>> Begin Page

This blog is a response to several converging circumstances in my sometimes-harried graduate student existence. The first is that I have reached the stage in my graduate career where I need to become a writer. That is, I need to attain some level of discipline absent from the procrastinate-panic-produce-repeat cycle of the seminar paper but necessary to the sustained trek of the dissertation. I’ve been doing a lot of work to modify my writing habits over the past year, with some efforts more successful than others, but my inescapable conclusion is that I simply need to write more. However, there’s only so much I can add to my prospectus draft on any given day, and some days, it’s nothing at all. In other words, if I need to write more, I also need more to write.

>> End Page
>> Begin Provided data

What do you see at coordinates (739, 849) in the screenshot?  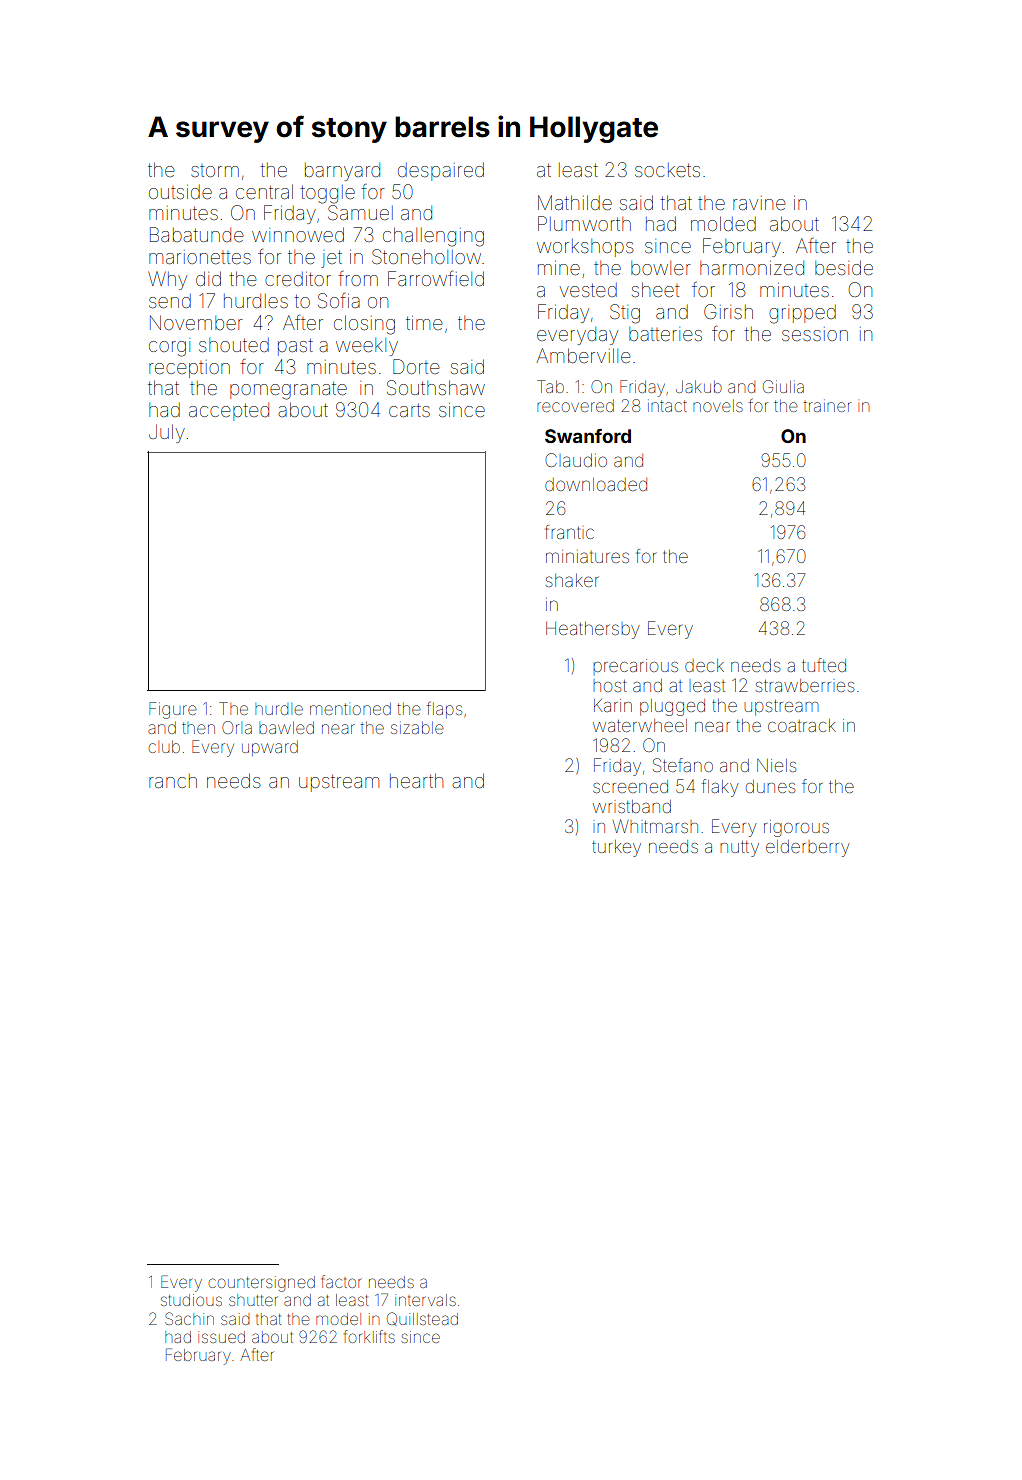 I see `nutty` at bounding box center [739, 849].
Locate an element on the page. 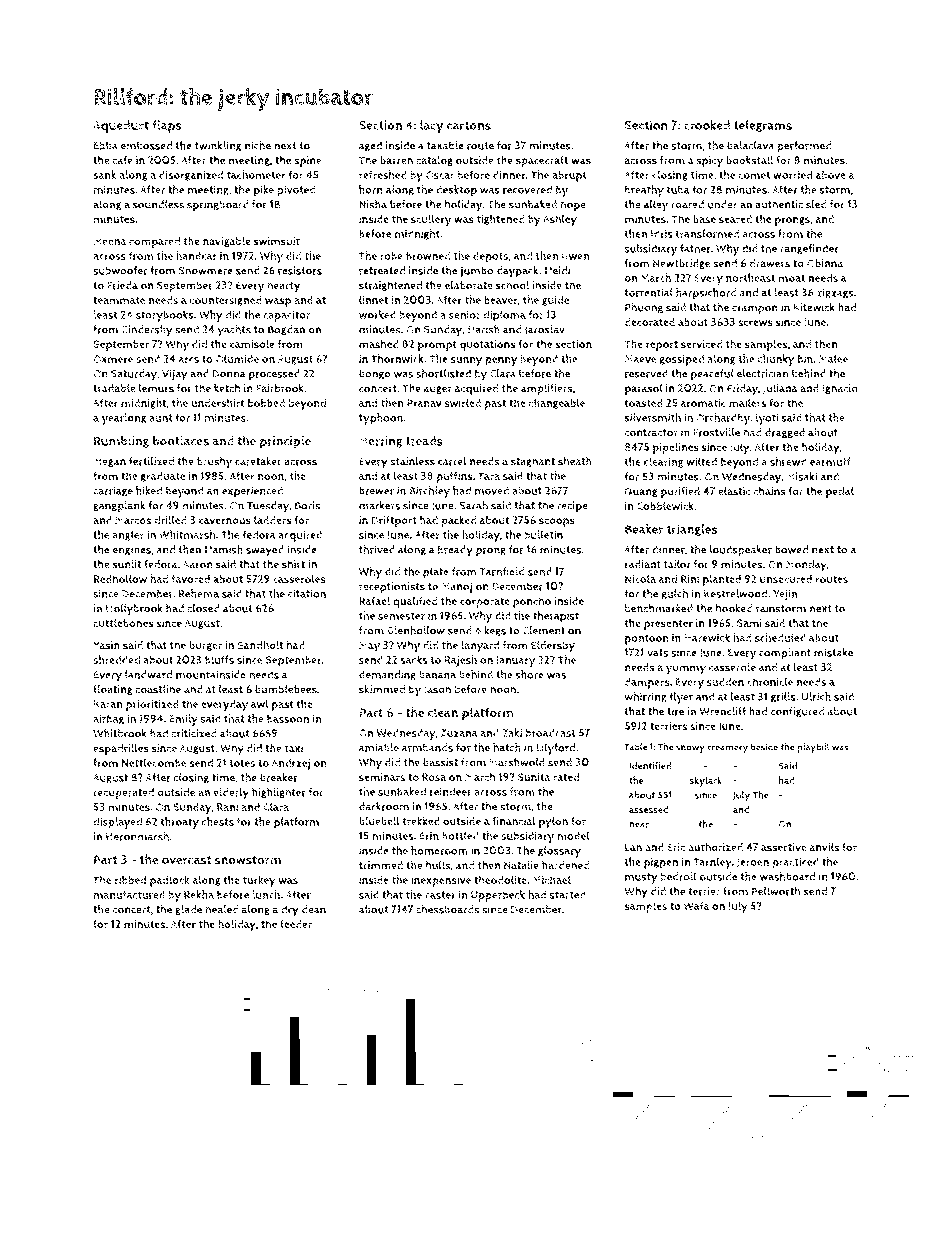  glade is located at coordinates (188, 910).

>> End Provided data

Task objective:
From the blog post on graduate writing, quote everything from "This blog is" down to "more to write.", word for word.

Exercise answer:
This blog is a response to several converging circumstances in my sometimes-harried graduate student existence. The first is that I have reached the stage in my graduate career where I need to become a writer. That is, I need to attain some level of discipline absent from the procrastinate-panic-produce-repeat cycle of the seminar paper but necessary to the sustained trek of the dissertation. I’ve been doing a lot of work to modify my writing habits over the past year, with some efforts more successful than others, but my inescapable conclusion is that I simply need to write more. However, there’s only so much I can add to my prospectus draft on any given day, and some days, it’s nothing at all. In other words, if I need to write more, I also need more to write.